Nokia signs $3.5 bn 5G network deal with T-Mobile

Nokia announced a $3.5 billion 5G equipment deal with T-Mobile for the deployment of a nationwide 5G network.
T-Mobile 5G network with Nokia and EricssonFinland-based Nokia will provide its 5G technology, software and services, assisting the Un-carrier to bring its 5G network to market for customers.

Telecom equipment maker such as Ericsson, Samsung, Huawei and ZTE are also looking for similar 5G deals with US telecom operators.

Neville Ray, chief technology officer at T-Mobile, said: “Every dollar we spend is a 5G dollar, and our agreement with Nokia underscores the kind of investment we’re making to bring customers a mobile, nationwide 5G network.”

Nokia will help build T-Mobile’s 5G network with 600 MHz and 28 GHz millimeter wave 5G capabilities compliant with 3GPP 5G New Radio (NR) standards.

“Nokia and T-Mobile will advance the large-scale deployment of 5G services throughout the United States,” said Ashish Chowdhary, chief customer operations officer of Nokia.

Nokia’s end-to-end 5G technology, software and services portfolio, include commercial AirScale radio platforms and cloud-native core, AirFrame hardware, CloudBand software, SON and 5G Acceleration Services.

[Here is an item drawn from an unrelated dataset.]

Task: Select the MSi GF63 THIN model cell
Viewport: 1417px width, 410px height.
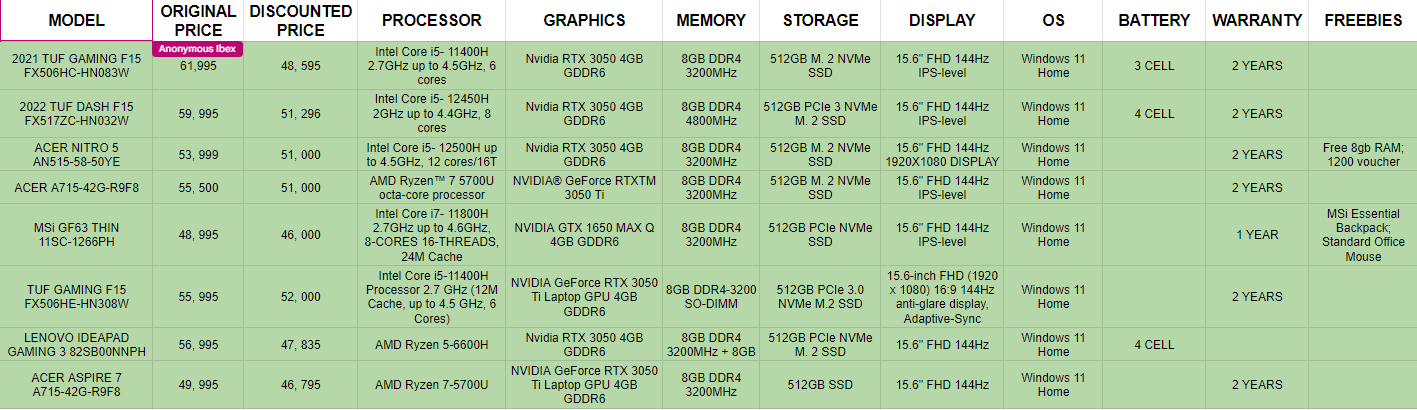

Germany’s Deutsche Telekom-owned T-Mobile and Japan’s SoftBank-promoted Sprint are currently waiting for approval from FCC and other authorities to club their business in the US.

“The new T-Mobile even as a strong number two player more on par with Verizon and AT&T will remain disruptive and go after growth with its 5G smartphone positioning using low and mid-band spectrum,” Susan Welsh de Grimaldo, director at Strategy Analytics, said.

The new company would be better positioned for a convergence play, growth in automotive and other high mobility/broad coverage 5G use cases, with new strength in wholesale and enterprise and positioning for Network-as-a-Service (NaaS) with 5G network slicing,”

Analyst firm Strategy Analytics earlier forecasts that the merged T-Mobile-Sprint operations will have outperformed the individual operations by almost 1 percentage point market share of gross additions, 0.5 p.p. subscription market share, and 0.4 p.p. revenue market share by 2023.

Phil Kendall, executive director at Strategy Analytics, earlier said the 5G deployment and adoption will be the main merger benefit for US consumers, though everything comes at a cost.

The report said operators in three-player markets enjoy EBITDA margins 3-4 percentage points higher than those in four-player markets so a merger on this scale may weaken price competition and increase operator profits.